Marco Testa, per prima cosa, voi pubblicitari individuate il target, il bersaglio. In questo caso chi è?Il target primario sono i giovani, raggiunti in alcuni luoghi di aggregazione. Nelle scuole, nelle parrocchie, negli oratori. Principalmente giovani in età scolare, preadolescenti, adolescenti. Il messaggio è mirato a loro. Il tono della comunicazione credo potrà piacere a questo target, poiché è curioso, di impatto, si fa notare, se lo immaginiamo affisso su una locandina in un corridoio scolastico. Il fatto poi che, in questi luoghi, professori ed educatori possano riprendere il tema, discutendone assieme, mi sembra un grande valore aggiunto per cogliere l’occasione, a partire dalla campagna, per affrontare in modo più esaustivo il tema.

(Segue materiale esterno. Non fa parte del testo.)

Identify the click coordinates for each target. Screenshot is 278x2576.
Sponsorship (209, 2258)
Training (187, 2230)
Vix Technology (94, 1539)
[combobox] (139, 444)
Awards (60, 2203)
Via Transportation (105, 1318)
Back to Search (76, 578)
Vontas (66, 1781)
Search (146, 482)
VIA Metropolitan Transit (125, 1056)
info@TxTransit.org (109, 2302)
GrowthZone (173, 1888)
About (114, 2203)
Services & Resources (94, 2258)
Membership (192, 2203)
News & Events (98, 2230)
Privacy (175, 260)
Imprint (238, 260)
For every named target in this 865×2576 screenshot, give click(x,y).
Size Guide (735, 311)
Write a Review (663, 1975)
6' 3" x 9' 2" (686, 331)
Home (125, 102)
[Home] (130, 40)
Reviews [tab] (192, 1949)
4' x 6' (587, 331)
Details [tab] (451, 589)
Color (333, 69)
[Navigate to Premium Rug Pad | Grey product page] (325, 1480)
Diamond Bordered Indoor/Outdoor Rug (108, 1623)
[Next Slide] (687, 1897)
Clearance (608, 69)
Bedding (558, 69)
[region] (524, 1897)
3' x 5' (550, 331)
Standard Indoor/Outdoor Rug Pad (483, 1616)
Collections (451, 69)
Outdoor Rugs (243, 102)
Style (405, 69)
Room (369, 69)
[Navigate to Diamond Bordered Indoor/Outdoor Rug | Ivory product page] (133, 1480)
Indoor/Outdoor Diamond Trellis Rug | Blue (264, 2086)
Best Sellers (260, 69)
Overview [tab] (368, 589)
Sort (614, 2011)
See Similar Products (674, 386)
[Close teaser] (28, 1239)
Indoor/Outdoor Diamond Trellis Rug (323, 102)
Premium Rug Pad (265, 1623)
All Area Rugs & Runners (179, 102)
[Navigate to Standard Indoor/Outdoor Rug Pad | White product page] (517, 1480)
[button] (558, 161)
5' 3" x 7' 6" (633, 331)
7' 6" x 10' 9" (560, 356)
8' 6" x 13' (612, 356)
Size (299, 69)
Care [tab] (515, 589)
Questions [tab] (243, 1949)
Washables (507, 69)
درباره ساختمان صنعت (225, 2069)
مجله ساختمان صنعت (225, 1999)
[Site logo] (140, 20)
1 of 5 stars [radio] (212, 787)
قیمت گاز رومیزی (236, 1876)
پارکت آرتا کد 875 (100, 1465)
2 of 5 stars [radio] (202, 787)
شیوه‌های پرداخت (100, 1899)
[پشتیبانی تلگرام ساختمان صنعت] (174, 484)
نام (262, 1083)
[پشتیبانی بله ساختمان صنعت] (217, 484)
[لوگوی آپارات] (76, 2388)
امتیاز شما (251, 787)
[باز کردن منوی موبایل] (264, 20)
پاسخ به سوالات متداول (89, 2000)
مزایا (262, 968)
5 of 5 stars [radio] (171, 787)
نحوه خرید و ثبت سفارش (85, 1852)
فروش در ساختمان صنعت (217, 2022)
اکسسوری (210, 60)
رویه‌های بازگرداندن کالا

Una parola come un proiettile capace di "uccidere". Qualcuno (non noi) potrà obiettare che è la solita esagerazione…Basterebbe leggere i giornali degli ultimi anni per scoprire episodi di violenza terribili per ognuno dei casi rappresentati. Proprio la settimana scorsa l’episodio di violenza su un ragazzo sovrappeso. Purtroppo sono cose che succedono davvero. Ma esiste un secondo motivo per cui ritengo che l’idea e il tono utilizzato siano adeguati. La comunicazione ha bisogno di stimoli, di idee. Di emergere. Una campagna sociale troppo morbida, leggera, raccontata passerebbe inosservata. Questo non legittima i comunicatori a sviluppare idee aggressive o linguaggi esagerati fini a se stessi. Ma la campagna che abbiamo realizzato è, a mio avviso, un ottimo esempio di creatività e allo stesso tempo di responsabilità. Semplicemente buca. E porta a riflettere. Sarebbe poi molto bello che on line si sviluppasse la partecipazione della gente, per valorizzare le differenze e raccontarne la bellezza. Con un tono leggero, sereno, positivo, che meglio può svilupparsi in rete.
Una campagna per i media e per la gente comune, per rivedere i nostri comportamenti quotidiani. Una campagna anche per il mondo della pubblicità?Noi cerchiamo sempre di fare al meglio il nostro lavoro. Non voglio parlare di altri o di altre campagne. Certo è che, in ambito sociale, gli esempi memorabili sono troppo spesso stranieri. Quindi, in un certo senso, spero che questa campagna offra un buon esempio italiano di comunicazione di qualità. Efficace. Sintetica. Diretta. Un linguaggio poi che può parlare anche a un pubblico globale. Credo possa piacere e funzionare anche su un ragazzo inglese, francese o americano. Parla una lingua universale, secondo un filtro creativo che ci contraddistingue.
La sua agenzia non è nuova alle campagne sociali, come quelle per Amnesty e la Croce Rossa. Perché le fate?C’è qualcosa di magico nella comunicazione sociale. È un genere particolarmente nobile. Mette alla prova la creatività nel profondo, toccando le corde più intime delle persone. Per un’agenzia è una sfida molto stimolante. Si tratta di allenarsi a cogliere l’essenza dell’animo umano. Solo conoscendo le persone, si è in grado di convincerle o stimolarle ad una riflessione. C’è poi un aspetto di sensibilità individuale. Quando si propongono progetti sociali, in Agenzia, sono davvero molti i creativi pronti a dedicare tempo e idee. E lo fanno con grande entusiasmo. Nonostante nessuno ci guadagni.
Come commenterebbero questa campagna sul Pianeta Papalla? E soprattutto Carmencita? Può dircelo anche in prosa…Da quei pianeti applaudirebbero certamente. Per la capacità innovativa del progetto. Che unisce la creatività del messaggio alla riflessione di partner attivi nella comunicazione sociale, attraverso i propri giornalisti. È la prima volta che si mettono allo stesso tavolo un’Agenzia creativa, con un’anima responsabile e un innato amore per il proprio Paese,
Famiglia Cristiana,
Avvenire e
Fisc. Se ci fosse poi qualche altra impresa che volesse sostenerne la diffusione, sarebbe certamente benvenuta.